Report: Israel struck Iranian-backed Shia militia in Iraq with Russian ok

An airstrike on Monday came after Prime Minister Netanyahu said Israel would strike Iranian forces forces throughout Syria and that Iran should leave Syria.

Airstrike in Syria 370 (photo credit: Courtesy of Facebook)
Airstrike in Syria 370
(photo credit: Courtesy of Facebook)
Kuwaiti newspaper Al-Jarida reported on Tuesday that Israel carried out an airstrike on a Shi’ite militia in Syria with the approval of both Moscow and Washington.
On Monday an airstrike killed and wounded dozens of members of Iraq’s Kata’ib Hezbollah, an Iranian-backed Shia militia which has been operating near the Iraqi border in Syria. According to Al-Jarida, Israel carried out the airstrike and killed 52 members of the militia. It came after Prime Minister Benjamin Netanyahu said that Israel would strike Iranian forces throughout Syria and that Iran should leave Syria.
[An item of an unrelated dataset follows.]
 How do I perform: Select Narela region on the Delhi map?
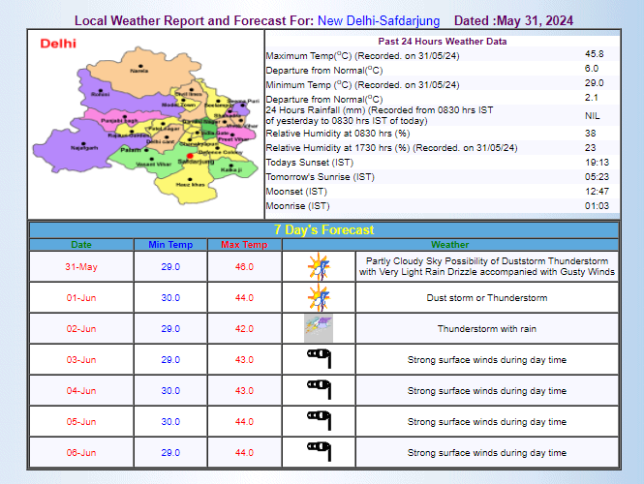(138, 71)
“Russia now considers that Tehran is playing a role recently that is disrupting Russia’s goals,” the report states. Russia and Iran are the main allies of the Syrian regime in Damascus, but they do not always see eye to eye on policy. Iran wants to extend its influence in Syria and create a corridor of influence from Tehran via Baghdad and Damascus to Beirut, while Russia is mainly interested in strengthening the regime of Bashar Assad. Iran’s drive for regional hegemony, which threatened Israel, has the possibility of destabilizing the Assad regime, as Tehran uses the regime for its own ends.
The Al-Jarida report notes that the airstrike appears to make Tehran’s route to the Mediterranean more difficult. A second report at the same newspaper on Tuesday also claimed that the airstrike was aimed at sending a message to Iran to remove its forces and militias it supports from Syria. Kata’ib Hezbollah has close relations with the Islamic Revolutionary Guard Corps Quds Force and also with Lebanese Hezbollah.